A block of data
———
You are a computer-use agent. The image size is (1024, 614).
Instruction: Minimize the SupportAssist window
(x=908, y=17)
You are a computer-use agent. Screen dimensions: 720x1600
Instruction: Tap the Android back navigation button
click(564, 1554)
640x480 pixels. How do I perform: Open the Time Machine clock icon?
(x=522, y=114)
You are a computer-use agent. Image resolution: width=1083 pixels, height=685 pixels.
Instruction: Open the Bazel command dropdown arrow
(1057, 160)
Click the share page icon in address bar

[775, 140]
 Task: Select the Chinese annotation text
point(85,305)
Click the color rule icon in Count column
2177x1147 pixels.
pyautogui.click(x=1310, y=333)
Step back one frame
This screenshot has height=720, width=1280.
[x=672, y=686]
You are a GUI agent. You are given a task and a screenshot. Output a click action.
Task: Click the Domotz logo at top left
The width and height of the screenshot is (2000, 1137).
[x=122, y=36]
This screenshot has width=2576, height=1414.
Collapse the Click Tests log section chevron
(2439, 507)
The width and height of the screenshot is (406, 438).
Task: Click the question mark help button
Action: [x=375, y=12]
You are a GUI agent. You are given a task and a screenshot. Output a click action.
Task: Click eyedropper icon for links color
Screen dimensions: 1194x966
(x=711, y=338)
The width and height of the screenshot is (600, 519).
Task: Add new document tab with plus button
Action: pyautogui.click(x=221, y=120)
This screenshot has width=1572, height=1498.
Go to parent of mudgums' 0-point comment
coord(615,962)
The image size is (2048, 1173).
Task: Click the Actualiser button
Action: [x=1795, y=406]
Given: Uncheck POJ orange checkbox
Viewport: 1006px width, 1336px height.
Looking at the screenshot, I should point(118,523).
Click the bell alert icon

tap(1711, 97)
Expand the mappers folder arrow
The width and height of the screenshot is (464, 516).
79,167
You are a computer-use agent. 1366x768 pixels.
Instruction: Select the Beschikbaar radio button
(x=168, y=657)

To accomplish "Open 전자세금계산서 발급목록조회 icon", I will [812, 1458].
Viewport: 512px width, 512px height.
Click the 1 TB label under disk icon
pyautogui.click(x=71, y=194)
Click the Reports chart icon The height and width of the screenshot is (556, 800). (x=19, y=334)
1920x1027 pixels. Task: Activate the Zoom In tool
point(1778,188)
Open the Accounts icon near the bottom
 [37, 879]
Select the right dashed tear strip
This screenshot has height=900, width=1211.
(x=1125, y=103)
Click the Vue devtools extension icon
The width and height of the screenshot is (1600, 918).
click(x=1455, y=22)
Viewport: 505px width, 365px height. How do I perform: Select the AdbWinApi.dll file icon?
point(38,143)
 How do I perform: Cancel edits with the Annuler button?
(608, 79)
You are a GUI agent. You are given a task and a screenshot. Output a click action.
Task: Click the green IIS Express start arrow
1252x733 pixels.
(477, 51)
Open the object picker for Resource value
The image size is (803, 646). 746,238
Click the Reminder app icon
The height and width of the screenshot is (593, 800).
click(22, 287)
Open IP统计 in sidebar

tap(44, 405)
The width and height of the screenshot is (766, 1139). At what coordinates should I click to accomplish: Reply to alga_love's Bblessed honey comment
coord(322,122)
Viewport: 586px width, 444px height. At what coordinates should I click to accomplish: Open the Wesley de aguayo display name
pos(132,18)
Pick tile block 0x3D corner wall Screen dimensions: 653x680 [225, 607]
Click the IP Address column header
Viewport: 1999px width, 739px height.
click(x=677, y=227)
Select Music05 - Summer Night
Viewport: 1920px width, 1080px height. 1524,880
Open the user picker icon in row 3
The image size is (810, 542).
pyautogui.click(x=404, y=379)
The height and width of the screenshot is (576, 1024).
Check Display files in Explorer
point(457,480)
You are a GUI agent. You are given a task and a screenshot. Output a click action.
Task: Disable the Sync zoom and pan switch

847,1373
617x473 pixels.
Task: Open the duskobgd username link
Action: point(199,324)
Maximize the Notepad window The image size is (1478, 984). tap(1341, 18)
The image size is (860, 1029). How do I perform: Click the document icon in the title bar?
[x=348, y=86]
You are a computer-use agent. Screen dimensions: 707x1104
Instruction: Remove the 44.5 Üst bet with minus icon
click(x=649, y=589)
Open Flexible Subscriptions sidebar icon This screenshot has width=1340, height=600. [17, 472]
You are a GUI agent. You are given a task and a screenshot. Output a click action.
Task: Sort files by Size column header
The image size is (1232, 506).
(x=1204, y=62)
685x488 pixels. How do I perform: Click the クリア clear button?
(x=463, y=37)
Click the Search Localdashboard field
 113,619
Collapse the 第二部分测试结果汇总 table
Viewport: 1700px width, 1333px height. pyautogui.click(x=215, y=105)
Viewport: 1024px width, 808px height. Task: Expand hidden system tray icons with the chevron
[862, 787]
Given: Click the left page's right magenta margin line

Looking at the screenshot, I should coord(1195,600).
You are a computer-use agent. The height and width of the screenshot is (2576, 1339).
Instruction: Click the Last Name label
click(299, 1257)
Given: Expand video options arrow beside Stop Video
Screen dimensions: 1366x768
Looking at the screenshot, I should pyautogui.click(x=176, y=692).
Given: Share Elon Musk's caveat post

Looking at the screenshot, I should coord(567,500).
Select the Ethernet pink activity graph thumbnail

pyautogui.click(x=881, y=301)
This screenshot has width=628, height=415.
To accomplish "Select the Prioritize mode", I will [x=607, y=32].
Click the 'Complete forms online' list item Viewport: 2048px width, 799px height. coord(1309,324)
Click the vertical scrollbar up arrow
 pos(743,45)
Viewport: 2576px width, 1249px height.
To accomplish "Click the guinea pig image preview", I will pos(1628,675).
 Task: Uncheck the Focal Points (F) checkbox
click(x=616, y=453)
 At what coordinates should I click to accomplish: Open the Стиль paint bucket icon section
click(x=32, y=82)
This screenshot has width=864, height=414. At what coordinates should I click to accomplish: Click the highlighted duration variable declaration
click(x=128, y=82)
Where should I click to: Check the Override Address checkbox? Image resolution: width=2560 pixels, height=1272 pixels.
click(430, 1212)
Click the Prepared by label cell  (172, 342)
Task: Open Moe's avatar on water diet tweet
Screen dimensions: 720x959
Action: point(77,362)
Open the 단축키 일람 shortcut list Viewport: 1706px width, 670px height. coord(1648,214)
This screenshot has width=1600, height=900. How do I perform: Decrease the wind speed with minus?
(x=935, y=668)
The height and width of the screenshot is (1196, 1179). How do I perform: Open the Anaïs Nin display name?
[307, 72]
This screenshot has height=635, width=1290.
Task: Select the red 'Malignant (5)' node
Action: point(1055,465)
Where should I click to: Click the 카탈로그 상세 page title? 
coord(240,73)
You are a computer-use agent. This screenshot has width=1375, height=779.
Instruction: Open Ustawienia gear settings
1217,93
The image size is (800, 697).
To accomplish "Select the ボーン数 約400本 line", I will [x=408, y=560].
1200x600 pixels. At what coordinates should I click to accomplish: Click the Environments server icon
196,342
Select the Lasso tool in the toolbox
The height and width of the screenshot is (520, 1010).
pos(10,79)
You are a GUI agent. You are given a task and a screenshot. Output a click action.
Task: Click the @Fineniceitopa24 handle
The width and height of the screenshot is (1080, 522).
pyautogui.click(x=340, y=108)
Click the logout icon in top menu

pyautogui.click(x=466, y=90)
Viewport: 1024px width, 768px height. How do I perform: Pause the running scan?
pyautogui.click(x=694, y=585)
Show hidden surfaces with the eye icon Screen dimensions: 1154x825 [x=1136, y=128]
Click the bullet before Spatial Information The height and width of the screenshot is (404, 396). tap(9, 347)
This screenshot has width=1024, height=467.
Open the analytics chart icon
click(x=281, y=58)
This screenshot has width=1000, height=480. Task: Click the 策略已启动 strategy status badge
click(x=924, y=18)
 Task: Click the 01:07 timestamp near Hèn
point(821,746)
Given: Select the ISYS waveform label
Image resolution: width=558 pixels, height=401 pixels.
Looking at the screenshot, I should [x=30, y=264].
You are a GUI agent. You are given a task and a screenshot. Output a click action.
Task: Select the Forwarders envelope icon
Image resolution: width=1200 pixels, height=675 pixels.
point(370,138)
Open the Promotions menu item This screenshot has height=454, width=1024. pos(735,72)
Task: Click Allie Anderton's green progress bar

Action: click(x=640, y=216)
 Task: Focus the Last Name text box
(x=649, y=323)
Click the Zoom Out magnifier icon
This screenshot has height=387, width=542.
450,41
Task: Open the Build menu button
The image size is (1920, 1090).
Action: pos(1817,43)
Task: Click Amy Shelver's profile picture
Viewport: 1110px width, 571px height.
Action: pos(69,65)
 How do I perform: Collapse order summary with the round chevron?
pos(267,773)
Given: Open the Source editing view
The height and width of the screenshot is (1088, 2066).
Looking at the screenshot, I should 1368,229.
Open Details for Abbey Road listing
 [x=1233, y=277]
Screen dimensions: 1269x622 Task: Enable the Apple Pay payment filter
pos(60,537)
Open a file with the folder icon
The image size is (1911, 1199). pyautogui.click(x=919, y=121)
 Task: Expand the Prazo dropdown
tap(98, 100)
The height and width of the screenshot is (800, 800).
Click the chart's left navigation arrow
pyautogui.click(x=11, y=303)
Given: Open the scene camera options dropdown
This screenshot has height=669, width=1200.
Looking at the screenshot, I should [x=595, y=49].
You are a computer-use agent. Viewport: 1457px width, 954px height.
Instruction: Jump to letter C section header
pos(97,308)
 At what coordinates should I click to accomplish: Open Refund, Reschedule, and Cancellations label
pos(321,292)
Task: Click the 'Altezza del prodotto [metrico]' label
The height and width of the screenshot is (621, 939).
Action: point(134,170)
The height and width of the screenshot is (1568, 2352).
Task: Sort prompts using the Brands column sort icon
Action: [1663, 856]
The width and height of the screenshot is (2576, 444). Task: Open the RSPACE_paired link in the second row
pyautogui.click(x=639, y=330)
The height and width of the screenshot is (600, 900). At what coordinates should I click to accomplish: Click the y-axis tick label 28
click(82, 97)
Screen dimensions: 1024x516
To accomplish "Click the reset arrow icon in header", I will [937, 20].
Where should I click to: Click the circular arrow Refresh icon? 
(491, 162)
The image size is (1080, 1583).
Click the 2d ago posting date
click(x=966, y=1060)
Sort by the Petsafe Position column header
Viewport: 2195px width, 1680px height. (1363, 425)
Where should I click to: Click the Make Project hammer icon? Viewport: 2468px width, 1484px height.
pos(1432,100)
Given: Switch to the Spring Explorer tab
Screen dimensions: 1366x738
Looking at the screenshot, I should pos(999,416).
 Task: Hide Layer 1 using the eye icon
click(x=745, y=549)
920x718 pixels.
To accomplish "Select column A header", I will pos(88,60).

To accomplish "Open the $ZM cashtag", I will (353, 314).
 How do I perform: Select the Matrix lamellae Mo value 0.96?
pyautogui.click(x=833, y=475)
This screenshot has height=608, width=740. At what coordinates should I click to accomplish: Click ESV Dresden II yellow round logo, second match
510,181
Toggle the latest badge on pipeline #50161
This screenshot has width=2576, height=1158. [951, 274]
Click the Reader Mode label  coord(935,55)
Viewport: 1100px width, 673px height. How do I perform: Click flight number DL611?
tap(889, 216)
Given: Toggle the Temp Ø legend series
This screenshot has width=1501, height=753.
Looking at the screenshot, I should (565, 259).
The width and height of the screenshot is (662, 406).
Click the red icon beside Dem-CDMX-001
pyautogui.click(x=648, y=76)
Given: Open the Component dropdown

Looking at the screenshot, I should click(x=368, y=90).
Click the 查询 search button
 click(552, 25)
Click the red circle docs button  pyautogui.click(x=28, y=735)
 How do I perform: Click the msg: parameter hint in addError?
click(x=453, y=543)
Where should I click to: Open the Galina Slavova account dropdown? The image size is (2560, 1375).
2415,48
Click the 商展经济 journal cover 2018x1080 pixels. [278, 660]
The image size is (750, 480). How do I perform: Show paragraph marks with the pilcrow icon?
———
Task instructions: Write out the lines of the data, exactly as they appear, from the line containing "Step back one frame" through the line containing "[x=122, y=36]", with both of those lines included.

Final result:
Step back one frame
This screenshot has height=720, width=1280.
[x=672, y=686]
You are a GUI agent. You are given a task and a screenshot. Output a click action.
Task: Click the Domotz logo at top left
The width and height of the screenshot is (2000, 1137).
[x=122, y=36]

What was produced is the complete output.